## Exercise
Search the records for the string "Accept" and return each line that has it.

Pixel coordinate grounding data
↓
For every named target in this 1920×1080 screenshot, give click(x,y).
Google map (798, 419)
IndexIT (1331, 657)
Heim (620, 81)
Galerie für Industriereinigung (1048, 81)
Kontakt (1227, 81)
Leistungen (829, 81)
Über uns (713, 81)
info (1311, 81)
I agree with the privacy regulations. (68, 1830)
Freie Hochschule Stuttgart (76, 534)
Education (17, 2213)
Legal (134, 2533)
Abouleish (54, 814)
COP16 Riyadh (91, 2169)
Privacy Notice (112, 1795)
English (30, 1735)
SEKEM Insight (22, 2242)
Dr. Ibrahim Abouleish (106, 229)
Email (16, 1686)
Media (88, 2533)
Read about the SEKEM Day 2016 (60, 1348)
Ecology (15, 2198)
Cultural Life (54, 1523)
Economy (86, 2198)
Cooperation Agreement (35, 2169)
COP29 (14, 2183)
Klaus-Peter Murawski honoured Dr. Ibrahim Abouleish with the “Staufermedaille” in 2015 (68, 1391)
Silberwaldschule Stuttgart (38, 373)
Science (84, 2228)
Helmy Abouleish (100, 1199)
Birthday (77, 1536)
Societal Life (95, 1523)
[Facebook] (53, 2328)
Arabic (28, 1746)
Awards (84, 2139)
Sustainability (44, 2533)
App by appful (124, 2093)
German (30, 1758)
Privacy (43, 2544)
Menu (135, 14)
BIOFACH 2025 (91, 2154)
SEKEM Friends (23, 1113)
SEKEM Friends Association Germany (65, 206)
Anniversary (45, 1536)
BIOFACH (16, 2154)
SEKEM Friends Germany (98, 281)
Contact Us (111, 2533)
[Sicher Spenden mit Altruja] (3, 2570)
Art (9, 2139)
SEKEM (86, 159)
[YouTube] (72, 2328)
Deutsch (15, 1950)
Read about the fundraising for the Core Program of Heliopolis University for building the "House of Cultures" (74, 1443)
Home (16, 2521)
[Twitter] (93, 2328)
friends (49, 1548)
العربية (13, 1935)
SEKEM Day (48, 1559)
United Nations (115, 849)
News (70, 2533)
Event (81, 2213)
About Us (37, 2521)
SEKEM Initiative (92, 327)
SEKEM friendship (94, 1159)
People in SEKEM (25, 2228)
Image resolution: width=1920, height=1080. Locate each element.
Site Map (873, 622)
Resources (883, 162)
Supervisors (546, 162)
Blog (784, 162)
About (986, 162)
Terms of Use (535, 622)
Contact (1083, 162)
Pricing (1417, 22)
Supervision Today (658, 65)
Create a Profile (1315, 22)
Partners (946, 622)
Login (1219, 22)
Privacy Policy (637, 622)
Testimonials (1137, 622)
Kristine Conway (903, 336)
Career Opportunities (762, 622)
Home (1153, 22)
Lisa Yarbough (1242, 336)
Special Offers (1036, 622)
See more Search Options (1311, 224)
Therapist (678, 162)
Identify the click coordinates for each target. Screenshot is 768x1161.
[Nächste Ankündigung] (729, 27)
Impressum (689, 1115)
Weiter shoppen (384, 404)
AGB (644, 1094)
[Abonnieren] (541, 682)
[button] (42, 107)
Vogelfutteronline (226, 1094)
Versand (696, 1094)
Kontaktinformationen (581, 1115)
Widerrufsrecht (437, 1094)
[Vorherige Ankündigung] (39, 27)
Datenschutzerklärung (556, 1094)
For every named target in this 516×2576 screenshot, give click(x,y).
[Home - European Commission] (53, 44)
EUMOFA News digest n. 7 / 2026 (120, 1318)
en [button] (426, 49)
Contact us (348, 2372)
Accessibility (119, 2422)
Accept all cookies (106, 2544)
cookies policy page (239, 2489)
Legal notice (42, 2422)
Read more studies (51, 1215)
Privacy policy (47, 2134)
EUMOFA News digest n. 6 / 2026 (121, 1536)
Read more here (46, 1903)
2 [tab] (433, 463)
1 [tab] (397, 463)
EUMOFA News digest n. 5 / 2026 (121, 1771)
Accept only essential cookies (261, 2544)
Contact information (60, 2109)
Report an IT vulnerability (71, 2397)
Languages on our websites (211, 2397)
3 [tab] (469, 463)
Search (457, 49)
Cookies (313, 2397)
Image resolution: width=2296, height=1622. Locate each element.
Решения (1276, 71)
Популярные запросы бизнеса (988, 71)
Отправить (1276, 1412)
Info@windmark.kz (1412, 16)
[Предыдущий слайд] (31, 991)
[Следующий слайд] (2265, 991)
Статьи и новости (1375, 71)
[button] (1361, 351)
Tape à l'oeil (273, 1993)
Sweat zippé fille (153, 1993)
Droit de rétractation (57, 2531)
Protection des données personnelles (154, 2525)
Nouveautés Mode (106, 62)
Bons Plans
↑
## Written response
Accept all cookies (106, 2544)
Accept only essential cookies (261, 2544)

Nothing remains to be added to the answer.